#Leetcode# 541. Reverse String II

https://leetcode.com/problems/reverse-string-ii/

 

Given a string and an integer k, you need to reverse the first k characters for every 2k characters counting from the start of the string. If there are less than k characters left, reverse all of them.
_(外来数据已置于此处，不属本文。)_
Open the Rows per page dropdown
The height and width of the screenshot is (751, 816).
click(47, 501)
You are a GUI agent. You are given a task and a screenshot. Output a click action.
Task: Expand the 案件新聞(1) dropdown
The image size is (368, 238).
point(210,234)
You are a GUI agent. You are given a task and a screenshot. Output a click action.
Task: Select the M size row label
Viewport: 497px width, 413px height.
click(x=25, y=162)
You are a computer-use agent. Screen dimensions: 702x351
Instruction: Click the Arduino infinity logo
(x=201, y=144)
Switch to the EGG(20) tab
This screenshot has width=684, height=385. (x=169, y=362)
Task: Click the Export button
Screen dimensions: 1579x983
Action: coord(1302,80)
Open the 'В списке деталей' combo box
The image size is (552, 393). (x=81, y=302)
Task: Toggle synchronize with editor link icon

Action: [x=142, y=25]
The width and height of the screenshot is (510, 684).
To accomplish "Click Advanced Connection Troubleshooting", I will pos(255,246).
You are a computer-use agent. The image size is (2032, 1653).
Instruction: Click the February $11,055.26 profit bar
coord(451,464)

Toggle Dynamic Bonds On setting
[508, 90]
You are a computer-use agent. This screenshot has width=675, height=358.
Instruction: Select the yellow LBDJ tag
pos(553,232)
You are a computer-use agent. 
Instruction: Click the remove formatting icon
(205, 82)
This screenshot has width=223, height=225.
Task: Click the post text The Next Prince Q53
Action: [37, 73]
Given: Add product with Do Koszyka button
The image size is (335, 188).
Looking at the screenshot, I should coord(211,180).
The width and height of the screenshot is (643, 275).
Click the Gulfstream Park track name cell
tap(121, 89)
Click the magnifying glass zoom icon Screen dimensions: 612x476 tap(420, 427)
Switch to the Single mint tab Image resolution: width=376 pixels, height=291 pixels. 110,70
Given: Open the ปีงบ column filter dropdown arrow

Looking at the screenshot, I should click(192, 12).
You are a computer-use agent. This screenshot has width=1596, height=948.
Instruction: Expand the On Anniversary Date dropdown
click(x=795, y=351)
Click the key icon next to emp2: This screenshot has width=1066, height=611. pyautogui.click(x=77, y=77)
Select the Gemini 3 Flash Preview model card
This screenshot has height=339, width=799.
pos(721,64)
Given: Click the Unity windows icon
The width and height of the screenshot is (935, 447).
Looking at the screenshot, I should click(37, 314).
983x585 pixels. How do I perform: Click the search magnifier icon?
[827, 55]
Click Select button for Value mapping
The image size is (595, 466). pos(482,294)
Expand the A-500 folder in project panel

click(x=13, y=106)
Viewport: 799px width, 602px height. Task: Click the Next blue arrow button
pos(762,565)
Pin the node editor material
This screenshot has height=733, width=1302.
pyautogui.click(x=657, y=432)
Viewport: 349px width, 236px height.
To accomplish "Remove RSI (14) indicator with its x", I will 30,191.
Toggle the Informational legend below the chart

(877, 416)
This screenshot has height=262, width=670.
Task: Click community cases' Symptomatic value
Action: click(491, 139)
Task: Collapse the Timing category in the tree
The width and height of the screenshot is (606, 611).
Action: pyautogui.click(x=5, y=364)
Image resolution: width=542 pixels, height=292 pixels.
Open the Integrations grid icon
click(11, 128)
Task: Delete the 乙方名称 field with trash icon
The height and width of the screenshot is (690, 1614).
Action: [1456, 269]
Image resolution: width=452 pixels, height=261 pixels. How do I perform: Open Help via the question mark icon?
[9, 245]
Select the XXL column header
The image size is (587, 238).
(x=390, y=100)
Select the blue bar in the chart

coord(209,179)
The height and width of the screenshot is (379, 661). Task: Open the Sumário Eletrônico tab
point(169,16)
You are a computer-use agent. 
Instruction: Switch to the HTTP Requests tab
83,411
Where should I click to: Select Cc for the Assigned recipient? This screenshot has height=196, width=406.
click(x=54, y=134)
If there are less than 2k but greater than or equal to k characters, then reverse the first k characters and left the other as original.

 

Example:

Input: s = "abcdefg", k = 2
Output: "bacdfeg"

 

Restrictions:

1. The string consists of lower English letters only.
2. Length of the given string and k will in the range [1, 10000]

代码：

class Solution {
public:
    string reverseStr(string s, int k) {
        int len = s.length();
        int cnt = len / k;
        for(int i = 0; i <= cnt; i ++) {
            if(i % 2 == 0) {
                if(i * k + k < len)
                    reverse(s.begin() + i * k, s.begin() + i * k + k);
                else reverse(s.begin() + i * k, s.end());
            }
        }
        return s;
    }
};

　　reverse 函数好像很久不用了呢

reverse 用法：

#include <bits/stdc++.h>
using namespace std;

const int maxn = 1e5 + 10;
string s;
char a[maxn];

int main() {
    getline(cin, s);
    reverse(s.begin(), s.end());
    cout << s;

    printf("\n-----\n");

    gets(a);
    int len = strlen(a);
    reverse(a, a + len);
    printf("%s", a);
    return 0;
}